Nawet 60 tysięcy worków z piaskiem
- Prognozujemy tam przekroczenie stanów alarmowych, woda na dopływach Wisły opada, choć mogą być gdzieniegdzie wzrosty, bo prognozujemy dziś opady lokalnie do 20 litrów na metr kwadratowy deszczu, ale nie będą już bardzo gwałtowne wzrosty i nie powinno to spowodować większych utrudnień - powiedziała.
Wały są zabezpieczone piaskiem. W centrum miasta drogi są przejezdne. Przywrócono też ruch w tunelu pod rondem Grunwaldzkim. Największe utrudnienia w ruchu będą w krakowskiej dzielnicy Bieżanów, gdzie jeszcze w czwartek wylała rzeka Serafa. Jednak - uspokoiła rzeczniczka prezydenta miasta Monika Chylaszek - i tam w ciągu ostatnich czterech godzin woda spadła o 70 cm i mieści się w koronie wałów.

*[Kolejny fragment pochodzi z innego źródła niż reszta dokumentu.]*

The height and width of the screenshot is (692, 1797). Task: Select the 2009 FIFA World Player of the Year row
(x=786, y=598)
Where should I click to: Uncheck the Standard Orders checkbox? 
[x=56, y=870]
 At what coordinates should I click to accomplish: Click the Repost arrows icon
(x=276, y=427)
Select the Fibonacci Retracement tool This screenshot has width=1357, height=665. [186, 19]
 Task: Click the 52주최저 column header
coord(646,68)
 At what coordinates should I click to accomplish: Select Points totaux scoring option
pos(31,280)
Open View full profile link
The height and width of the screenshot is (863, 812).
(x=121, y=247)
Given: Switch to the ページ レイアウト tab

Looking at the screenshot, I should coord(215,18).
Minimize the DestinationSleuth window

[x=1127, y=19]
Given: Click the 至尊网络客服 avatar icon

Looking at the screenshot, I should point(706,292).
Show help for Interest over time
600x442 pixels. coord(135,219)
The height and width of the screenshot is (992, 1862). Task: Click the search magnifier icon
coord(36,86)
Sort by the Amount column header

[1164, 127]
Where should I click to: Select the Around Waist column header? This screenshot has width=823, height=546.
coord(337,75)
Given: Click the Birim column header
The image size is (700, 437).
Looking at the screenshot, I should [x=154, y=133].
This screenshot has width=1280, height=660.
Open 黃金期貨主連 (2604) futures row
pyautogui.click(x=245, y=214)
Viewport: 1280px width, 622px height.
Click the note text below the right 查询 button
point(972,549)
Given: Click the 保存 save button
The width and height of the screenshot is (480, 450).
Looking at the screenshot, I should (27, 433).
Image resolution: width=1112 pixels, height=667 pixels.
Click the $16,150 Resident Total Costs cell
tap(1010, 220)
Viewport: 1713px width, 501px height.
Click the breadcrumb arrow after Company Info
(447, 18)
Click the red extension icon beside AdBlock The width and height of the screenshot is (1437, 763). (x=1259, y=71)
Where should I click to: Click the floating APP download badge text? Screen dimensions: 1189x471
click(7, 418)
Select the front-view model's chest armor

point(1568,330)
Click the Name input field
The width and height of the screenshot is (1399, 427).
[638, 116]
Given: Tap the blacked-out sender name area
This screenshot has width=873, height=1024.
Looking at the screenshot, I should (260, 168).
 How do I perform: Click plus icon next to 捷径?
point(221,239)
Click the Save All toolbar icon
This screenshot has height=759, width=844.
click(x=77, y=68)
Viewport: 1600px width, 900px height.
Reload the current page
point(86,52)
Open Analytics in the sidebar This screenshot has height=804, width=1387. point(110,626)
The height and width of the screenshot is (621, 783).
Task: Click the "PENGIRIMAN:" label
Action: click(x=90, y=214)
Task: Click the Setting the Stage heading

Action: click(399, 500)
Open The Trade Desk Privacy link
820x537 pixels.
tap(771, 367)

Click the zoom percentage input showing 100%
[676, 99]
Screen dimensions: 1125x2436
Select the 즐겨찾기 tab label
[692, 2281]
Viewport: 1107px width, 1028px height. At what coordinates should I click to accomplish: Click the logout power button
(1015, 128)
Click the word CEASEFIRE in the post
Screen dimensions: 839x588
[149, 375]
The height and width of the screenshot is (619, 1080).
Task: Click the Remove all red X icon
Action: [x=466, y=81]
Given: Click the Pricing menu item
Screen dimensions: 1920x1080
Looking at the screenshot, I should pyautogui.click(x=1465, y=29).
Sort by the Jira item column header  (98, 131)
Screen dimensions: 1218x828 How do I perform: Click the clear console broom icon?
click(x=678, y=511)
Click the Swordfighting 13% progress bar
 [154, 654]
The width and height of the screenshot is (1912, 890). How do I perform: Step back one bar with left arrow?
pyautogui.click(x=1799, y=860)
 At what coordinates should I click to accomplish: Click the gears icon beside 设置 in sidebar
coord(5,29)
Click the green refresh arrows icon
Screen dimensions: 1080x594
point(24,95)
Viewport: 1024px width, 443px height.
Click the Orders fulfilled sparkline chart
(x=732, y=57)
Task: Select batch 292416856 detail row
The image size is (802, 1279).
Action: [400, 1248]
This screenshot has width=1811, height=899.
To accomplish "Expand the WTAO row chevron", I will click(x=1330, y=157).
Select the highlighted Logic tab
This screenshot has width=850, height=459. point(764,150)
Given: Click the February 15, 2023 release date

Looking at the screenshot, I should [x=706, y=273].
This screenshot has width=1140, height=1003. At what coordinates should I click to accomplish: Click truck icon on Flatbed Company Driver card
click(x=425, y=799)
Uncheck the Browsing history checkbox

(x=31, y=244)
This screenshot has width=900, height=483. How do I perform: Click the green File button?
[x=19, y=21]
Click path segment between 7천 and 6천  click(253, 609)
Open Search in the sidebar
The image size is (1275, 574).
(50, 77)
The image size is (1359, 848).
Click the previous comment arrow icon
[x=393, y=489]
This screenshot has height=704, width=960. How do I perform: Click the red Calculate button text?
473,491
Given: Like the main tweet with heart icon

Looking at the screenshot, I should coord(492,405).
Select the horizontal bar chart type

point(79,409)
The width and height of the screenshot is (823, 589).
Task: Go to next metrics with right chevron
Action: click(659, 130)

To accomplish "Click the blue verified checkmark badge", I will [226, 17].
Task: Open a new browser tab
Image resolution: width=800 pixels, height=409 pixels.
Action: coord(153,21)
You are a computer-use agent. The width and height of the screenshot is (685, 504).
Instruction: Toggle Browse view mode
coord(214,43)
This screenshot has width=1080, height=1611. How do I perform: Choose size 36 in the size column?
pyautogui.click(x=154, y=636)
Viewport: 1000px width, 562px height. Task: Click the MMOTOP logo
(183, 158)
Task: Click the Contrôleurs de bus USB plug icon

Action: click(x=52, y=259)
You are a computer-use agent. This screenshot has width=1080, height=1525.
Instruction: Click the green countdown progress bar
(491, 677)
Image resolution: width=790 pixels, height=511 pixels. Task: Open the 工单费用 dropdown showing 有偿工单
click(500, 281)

Chylaszek poinformowała także, że od piątku w mieście w akcję przeciwpowodziową jest zaangażowanych 250 osób, w tym m.in. strażacy, żołnierze, policjanci, harcerze i mieszkańcy. Od czwartku wydano około 60 tysięcy worków z piaskiem. CZYTAJ WIĘCEJ NA TVN24.PL
W czwartek wieczorem biuro prasowe wojewody małopolskiego podało, że ponad 3400 strażaków i 309 policjantów walczyło na terenie województwa ze skutkami obfitych opadów deszczu.